Hace poco tiempo alguien me dijo: «A través de tu hijo no puedes reparar tu propia historia. Ésta ya no tiene reparación. No puedes volver a ser el niño o el adolescente que fuiste ni tener al padre que hubieras querido. Lo que sí puedes hacer es aceptar que no lo tuviste».
Un balde de agua fría
Aceptar. De la misma manera que a quien se le murió su padre no puede traerlo de vuelta y no puede dejar de echarlo de menos, pero puede aceptar que ya no está y dejarlo ir. Aceptar la vida como es.
Resignarse.
Vivir con lo que se tiene y también con lo que no se tiene.
Luego de hacer una revisión de mis errores como padre, me puse a reflexionar sobre una pregunta que me pareció fundamental: ¿Qué es ser un buen padre?

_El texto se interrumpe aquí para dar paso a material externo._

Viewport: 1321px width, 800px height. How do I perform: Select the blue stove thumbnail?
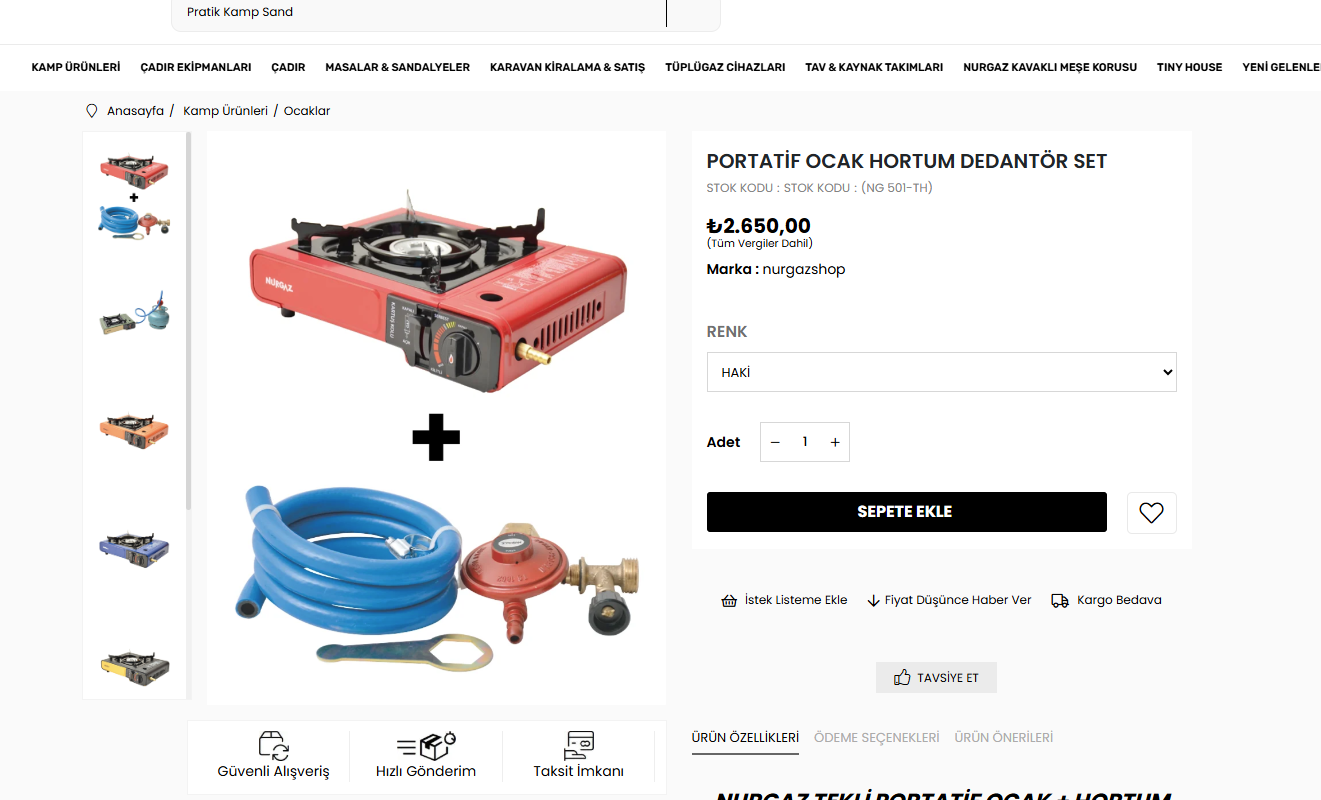[x=134, y=549]

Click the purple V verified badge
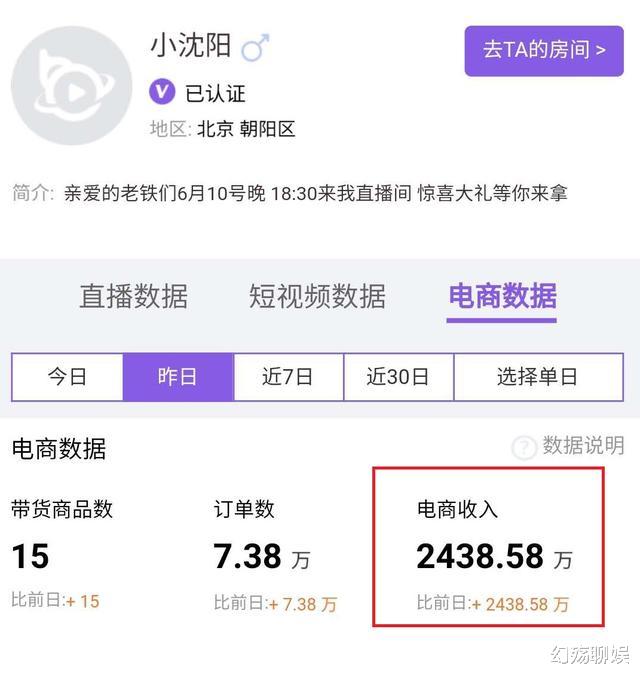(162, 92)
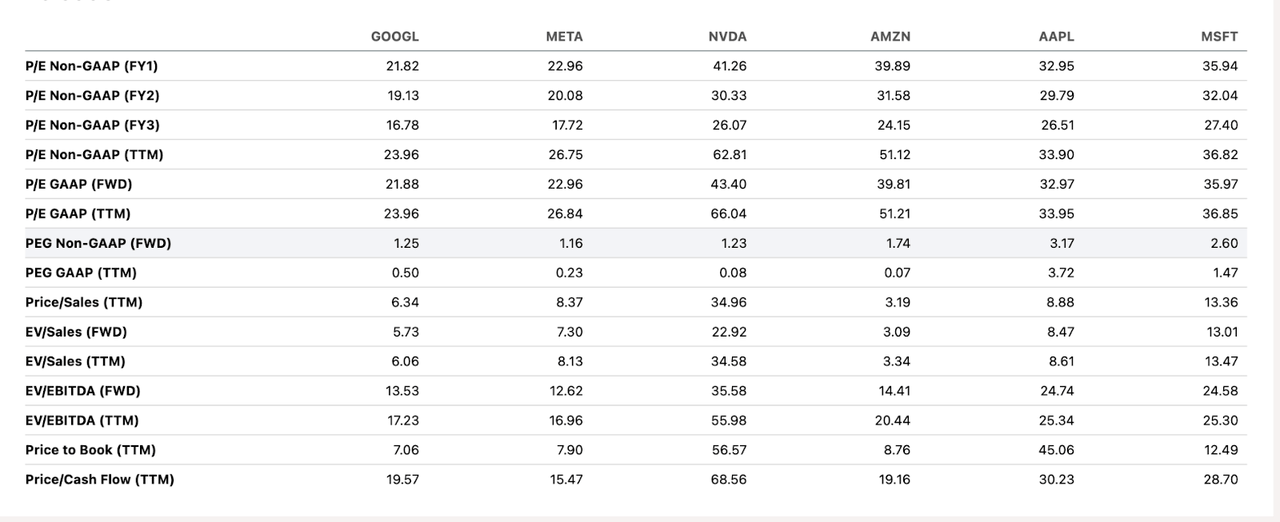Click NVDA P/E GAAP (TTM) value 66.04
Screen dimensions: 1280x522
(x=729, y=214)
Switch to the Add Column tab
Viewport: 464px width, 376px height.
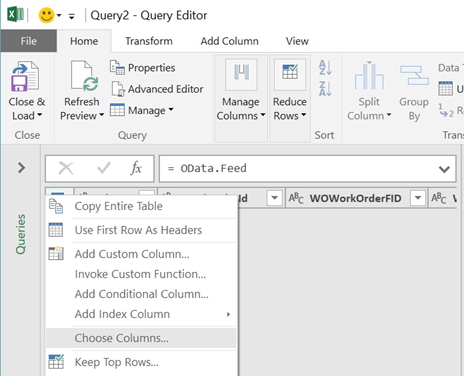pos(229,41)
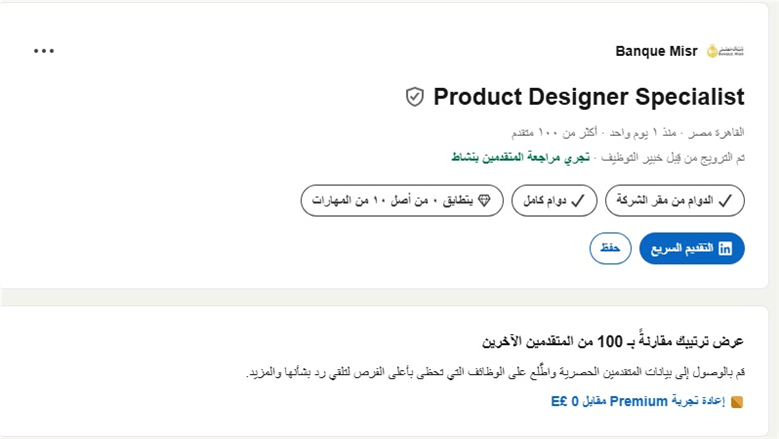Open the three-dot more options menu
The image size is (779, 439).
44,51
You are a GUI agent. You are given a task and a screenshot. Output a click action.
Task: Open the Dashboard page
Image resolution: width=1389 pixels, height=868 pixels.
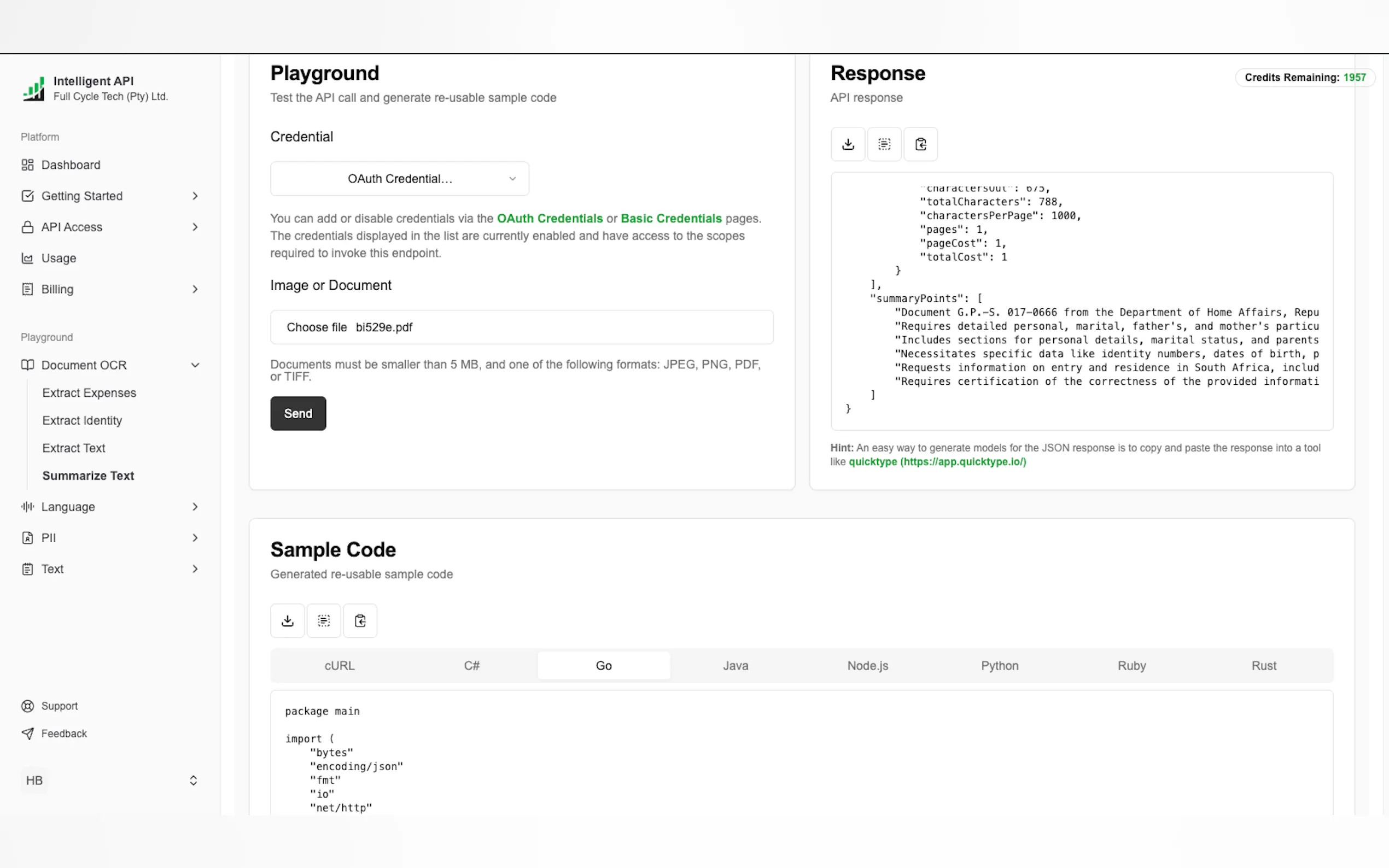click(x=71, y=165)
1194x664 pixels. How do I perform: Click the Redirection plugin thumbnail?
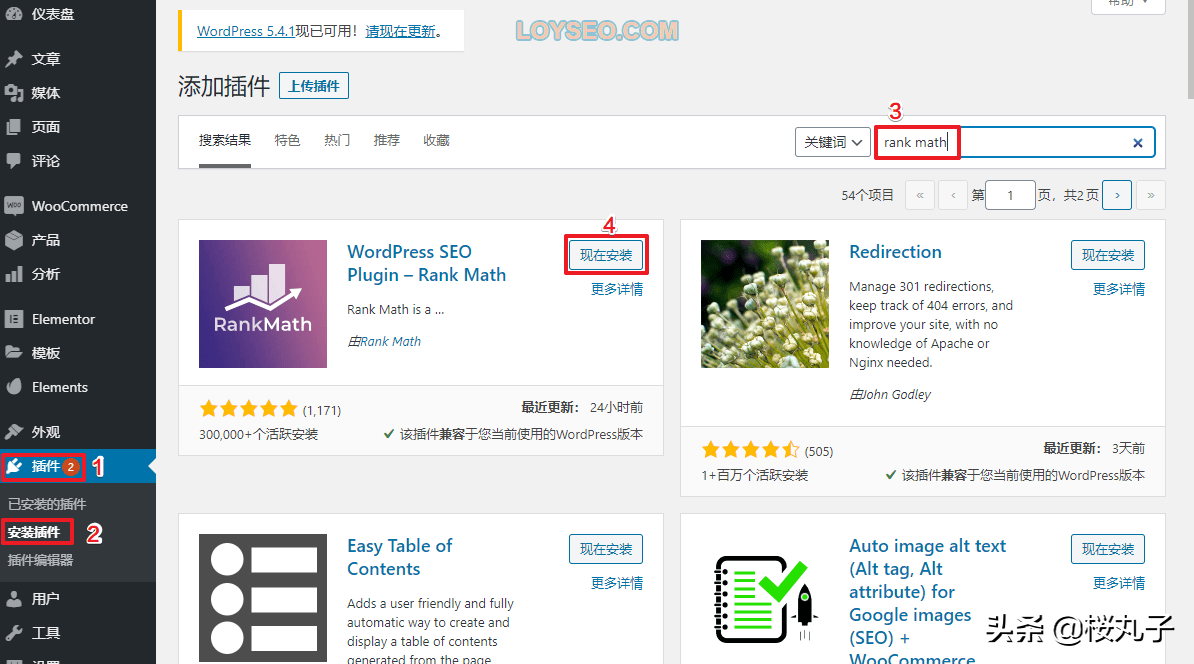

Esto es parte de lo que encontré:
Ser un buen padre no es sólo estar presente. Debe ser algo más profundo. Un padre debe involucrarse de manera activa en la vida de sus hijos. Debe imponer normas y límites. Debe ser afectivo y correctivo. Debe favorecer los procesos mediante los cuales sus hijos sean capaces de encontrar su autonomía y su identidad.
Recuerdo que mi madre me dijo alguna vez que me iba a comprar una planta para que así, al menos, me hiciera cargo de otro ser vivo, y saliera de mi egoísmo. En ese momento no imaginé lo que supondría, muchos años más tarde, ser padre.
Ser padre es la cosa más profunda que he vivido.